Today I see Bhua sitting outside the ICU room for her brother. She looks old, very old. Just like Papa, she too has a small frame but possesses a strong personality.
“Avyukt, your father told me everything,” said Bhua amicably. Avyukt was silent and didn’t meet her eyes.
“Avyukt, look around. She did what every mother is expected to do,” Bhua looked at him and said.
“Bhua, don’t try to save your brother,” Avyukt joined his palms in utter frustration and said.
She smiled “He also did what every father is expected to do, and you are also behaving in the same manner.”
“He also did something that I never thought my father would ever do.” A tear rolled down from Avyukt’s eyes.
“What’s the use of education if you cannot see beyond the realms of relationships and social framework?” Bhua held his hands and pressed.
“Nahi dekhna mujhe! I cannot forget, and I cannot forgive him,” Avyukt turned towards the long stretched of a corridor of the hospital.
“This is not about forgiving your father. It is about understanding and accepting the grey in everyone,” Bhua said and went inside the ICU room.
Not once did Avyukt turned back and looked at his father. We left the hospital. Bhua was right. Ma lived her life and left. Papa also lived his life and holding grudges would only poison Avyukt. Amidst white floors and walls, the greyness appeared loud and clear. But the social colour of the relationship was so dark that Avyukt couldn’t see and accept the grey.

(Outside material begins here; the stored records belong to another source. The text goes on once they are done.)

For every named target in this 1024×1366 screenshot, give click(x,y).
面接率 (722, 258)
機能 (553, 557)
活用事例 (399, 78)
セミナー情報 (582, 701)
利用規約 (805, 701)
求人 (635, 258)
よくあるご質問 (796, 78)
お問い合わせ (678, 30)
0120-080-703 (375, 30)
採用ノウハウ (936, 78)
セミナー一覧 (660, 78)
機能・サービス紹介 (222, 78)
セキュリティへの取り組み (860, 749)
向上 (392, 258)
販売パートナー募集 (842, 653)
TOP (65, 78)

What if Papa and Ma had accepted the truth of their married life and parted ways, mutually?
What if the camera was found when Ma was alive, questions could be answered?
What if Avyukt could accept his father’s past and continue to see his mother in high esteem?

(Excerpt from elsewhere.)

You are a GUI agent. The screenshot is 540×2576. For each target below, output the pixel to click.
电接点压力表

After 2 days Aayush came back from America, and he was taken to the cremation ground straight from the airport. Just as Ma, Papa’s truth also went with him. The grandson knew nothing and the son shared nothing. The mourning ceremonies took place in our house and whether Avyukt liked it or not he had to do everything. He may have cried too. The frames of Ma & Papa occupied space on one of the walls of our home. They both looked good, and everyone around them said nice things right about them.
“They were a great couple.”
“Avi’s father became very lonely after Bhabhiji left.”
“Till the time Bhabhiji lived she took care of every small thing around her.”
“She was a spiritual lady. Never complained and never fought with anyone.”
“Avi’s father was a polite and sensitive man.”
Avyukt listened to everything without showing any expression. In Aayush’s eyes, the respect for grandparents increased manifolds.
We never talked about that video again. Aayush got the carpenter from outside, drilled and hung all the pictures on the wall.
Just like Papa, even Avyukt does Pooja on their birthdays and death anniversaries. Bhua was right, we all are doing what is expected of us, and under the burden of truth, we just manage to breathe.